MapR Database Binary DiffTablesWithCrc

This utility uses a cyclic redundancy check to detect differences between sets of rows in the specified MapR Database binary tables. Then, for each set of non-identical rows, it performs a detailed comparison. Finally, it generates one or more directories of sequence files. You can use these files either to make a MapR Database binary table identical to its master or merge the rows from two MapR Database binary tables.

Sequence files are binary flat files. You can learn more about them here. To convert a sequence file into a format that you can read, use the MapR Database Binary FormatResult utility.

This utility requires less network bandwidth than the DiffTables utility because it performs a detailed table comparison only on the sets of rows where the CRC algorithm detected a difference. Therefore, consider using this utility when the tables you compare are very similar and you are concerned about the data transfer rate.

Requirements

  • When the cluster runs YARN, it must also use zero configuration failover for the ResourceManager.

By default, the utility considers both the source table and the destination table to be a master table. Therefore, it generates two directories with sequence files. These sequence files contain the puts required to update each table so that it can contain a superset of the rows defined in both tables at the time at which the utility was run.

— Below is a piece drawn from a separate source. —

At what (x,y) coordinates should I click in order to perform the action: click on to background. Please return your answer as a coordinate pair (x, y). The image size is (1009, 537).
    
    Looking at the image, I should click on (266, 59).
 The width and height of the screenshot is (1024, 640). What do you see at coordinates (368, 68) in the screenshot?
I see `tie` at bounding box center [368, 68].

When you specify a master table, the mapr difftableswithcrc utility generates one of the following output directories:

  • opsForDst. A directory containing sequence files that correspond to each put and delete required to make the destination table identical to the source table.
  • opsForSrc. A directory containing sequence files that correspond to each put and delete required to make the source table identical to the destination table.

A user with write permissions on a table can run the hbase org.apache.hadoop.hbase.mapreduce.Import command to implement the puts and deletes specified in the sequence files.

Required Permissions

The user that runs the mapr difftableswithcrc utility must have the following permissions:

  • The permission readAce on the volumes where the tables are located.
  • The permission for column reads (readperm) on each table.

For information about how to set permissions on volumes, see Setting Whole Volume ACEs.

For information about how to set permissions on tables, see Enabling Table and Stream Authorizations with ACEs.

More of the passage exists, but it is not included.